In a trading update on Thursday it said the loss would come despite a rebound in domestic travel which will reach 95% of pre-Covid levels this quarter.
It put back the restart of its international travel till December from October (that’s despite the government saying in the budget borders would not re-open until midway through 2022.)
Qantas said it expected “several hundred” international cabin crew to leave the company in a new round of voluntary redundancies announced on Thursday, which comes on top of 8,500 jobs already lost since the start of the pandemic.
Around 16,000 of the company’s 22,000 remaining staff are now back at work following mass stand downs last year. The company said it would impose a two-year wage freeze on staff.
That will be bad news for the ambitions of the Reserve Bank and federal government to boost wages growth and inflation by 2024.
The ABS said the 0.2% fall in employment was due to a decline in female employment of 0.5% (which pushed down the overall participation rate) while male employment rose 0.1%. Female hours fell by 1.6 per cent, while male hours remained steady.
The end of the JobKeeper wage subsidy did not have a discernible impact on employment between March and April, according to analysis by the ABS.
“We have not seen large changes in the indicators that would suggest a clear JobKeeper impact, such as an increase in people working reduced or zero hours for economic reasons or because they were leaving their job. We also haven’t seen large net flows out of employment across many population groups,” head of labour statistics at the ABS Bjorn Jarvis said in a statement with the report on Thursday
“Some of the 31,000 fall in employment may relate to the end of JobKeeper, but it could also reflect usual month-to-month variation in the labour market and some larger than usual seasonal changes similar to those we saw earlier in the year.“
“The unemployment rate is now 0.2 percentage points (or 33,000 people) above the start of the pandemic. Importantly, it’s 2.0 percentage points below its peak in July 2020, when it was 7.4 per cent,” Mr Jarvis said.
“The youth unemployment rate fell to its lowest level since the Global Financial Crisis, reflecting a strong increase in employment for young men, following a number of increases for young women in recent months.”
The falls in both employment and unemployment in April saw the participate rate decrease 0.3 percentage points to 66.0 per cent – back to around its pre-pandemic levels.
Underemployment fell 0.2 percentage points to 7.8% in April 2021, 1.0 percentage point below its pre-pandemic level (8.8 per cent).
The underutilisation rate, which combines unemployment and underemployment, fell by 0.4 percentage point to 13.3%.
The ABS pointed out that this was 6.8 percentage points below its peak in April 2020, and 0.8 percentage points below the start of the pandemic, “reflecting the continued fall in underemployment.”

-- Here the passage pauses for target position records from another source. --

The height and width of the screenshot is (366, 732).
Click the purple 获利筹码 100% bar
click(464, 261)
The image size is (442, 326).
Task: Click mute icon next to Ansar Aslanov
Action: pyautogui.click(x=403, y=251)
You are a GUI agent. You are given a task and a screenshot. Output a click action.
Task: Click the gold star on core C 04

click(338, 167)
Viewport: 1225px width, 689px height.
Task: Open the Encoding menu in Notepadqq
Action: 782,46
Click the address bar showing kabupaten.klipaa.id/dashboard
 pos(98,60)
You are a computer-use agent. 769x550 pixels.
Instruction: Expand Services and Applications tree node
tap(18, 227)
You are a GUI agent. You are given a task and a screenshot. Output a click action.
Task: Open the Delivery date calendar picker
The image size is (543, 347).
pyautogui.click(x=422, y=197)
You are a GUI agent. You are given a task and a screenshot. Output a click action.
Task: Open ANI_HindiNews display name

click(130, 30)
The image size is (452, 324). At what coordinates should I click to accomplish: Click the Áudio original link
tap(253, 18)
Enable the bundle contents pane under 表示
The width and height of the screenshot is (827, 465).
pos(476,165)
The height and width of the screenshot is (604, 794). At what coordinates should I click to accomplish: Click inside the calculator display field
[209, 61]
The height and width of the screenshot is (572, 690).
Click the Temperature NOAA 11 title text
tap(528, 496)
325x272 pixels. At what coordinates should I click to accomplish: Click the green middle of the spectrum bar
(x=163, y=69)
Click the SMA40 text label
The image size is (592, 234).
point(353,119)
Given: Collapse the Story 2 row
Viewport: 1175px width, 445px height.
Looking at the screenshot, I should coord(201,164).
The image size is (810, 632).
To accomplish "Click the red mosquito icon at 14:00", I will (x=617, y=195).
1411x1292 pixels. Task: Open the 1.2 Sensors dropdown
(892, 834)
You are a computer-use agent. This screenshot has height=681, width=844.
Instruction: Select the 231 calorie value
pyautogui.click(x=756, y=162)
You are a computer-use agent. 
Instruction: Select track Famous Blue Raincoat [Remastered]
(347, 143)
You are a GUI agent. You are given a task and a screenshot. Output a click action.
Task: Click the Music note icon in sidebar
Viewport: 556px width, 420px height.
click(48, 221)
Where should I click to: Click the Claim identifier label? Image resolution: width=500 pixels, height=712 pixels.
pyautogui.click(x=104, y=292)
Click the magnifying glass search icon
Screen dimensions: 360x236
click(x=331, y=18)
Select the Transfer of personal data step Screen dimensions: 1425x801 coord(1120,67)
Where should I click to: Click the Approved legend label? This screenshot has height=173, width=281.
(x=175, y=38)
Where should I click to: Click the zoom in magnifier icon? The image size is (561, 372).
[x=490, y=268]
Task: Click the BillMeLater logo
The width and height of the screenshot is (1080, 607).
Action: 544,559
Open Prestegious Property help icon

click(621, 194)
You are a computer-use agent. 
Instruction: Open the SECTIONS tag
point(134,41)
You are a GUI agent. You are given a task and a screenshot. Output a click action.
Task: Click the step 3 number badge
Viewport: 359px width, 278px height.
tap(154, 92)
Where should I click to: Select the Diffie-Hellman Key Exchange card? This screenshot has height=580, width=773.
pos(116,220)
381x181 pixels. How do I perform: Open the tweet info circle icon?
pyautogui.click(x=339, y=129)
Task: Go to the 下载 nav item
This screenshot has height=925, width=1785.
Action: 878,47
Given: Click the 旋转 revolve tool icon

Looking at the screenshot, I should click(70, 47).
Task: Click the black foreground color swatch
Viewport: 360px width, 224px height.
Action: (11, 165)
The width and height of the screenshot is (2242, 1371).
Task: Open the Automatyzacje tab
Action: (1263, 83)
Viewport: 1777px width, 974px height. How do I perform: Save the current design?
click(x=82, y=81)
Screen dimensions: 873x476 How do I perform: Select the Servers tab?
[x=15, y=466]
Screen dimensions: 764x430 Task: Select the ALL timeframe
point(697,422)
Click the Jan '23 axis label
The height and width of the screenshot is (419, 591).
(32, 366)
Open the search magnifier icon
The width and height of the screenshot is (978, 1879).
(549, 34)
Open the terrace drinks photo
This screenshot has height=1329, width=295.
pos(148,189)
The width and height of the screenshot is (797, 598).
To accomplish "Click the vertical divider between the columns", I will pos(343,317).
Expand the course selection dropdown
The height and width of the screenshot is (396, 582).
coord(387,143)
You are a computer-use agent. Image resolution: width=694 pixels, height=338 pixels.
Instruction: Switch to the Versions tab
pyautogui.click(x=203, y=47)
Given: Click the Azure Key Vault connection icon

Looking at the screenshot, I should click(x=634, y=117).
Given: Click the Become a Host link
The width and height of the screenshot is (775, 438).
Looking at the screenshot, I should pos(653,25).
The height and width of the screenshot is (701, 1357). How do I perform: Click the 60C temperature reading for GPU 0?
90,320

In a commentary yesterday afternoon, the AMP’s, Shane Oliver was upbeat about the data.
“Note also that the trend in unemployment remains down and its usually a better indicator of the state of the jobs market than month to month employment swings, and the rise in full time jobs is a positive sign.
“Looking more broadly, our Jobs Leading Indicator suggests that the fall in employment in April is just a temporary setback with strong jobs growth likely to resume in the months ahead reflecting record or near record levels for job vacancies, job advertisements (across various indicators) and business hiring plans.
“Bear in mind though that this is partly catch up to the slump in jobs seen in April-May last year. The high level of job vacancies would suggest that most of those who have lost their jobs as a result of the end of JobKeeper should be able to find new jobs,” Dr Oliver concluded.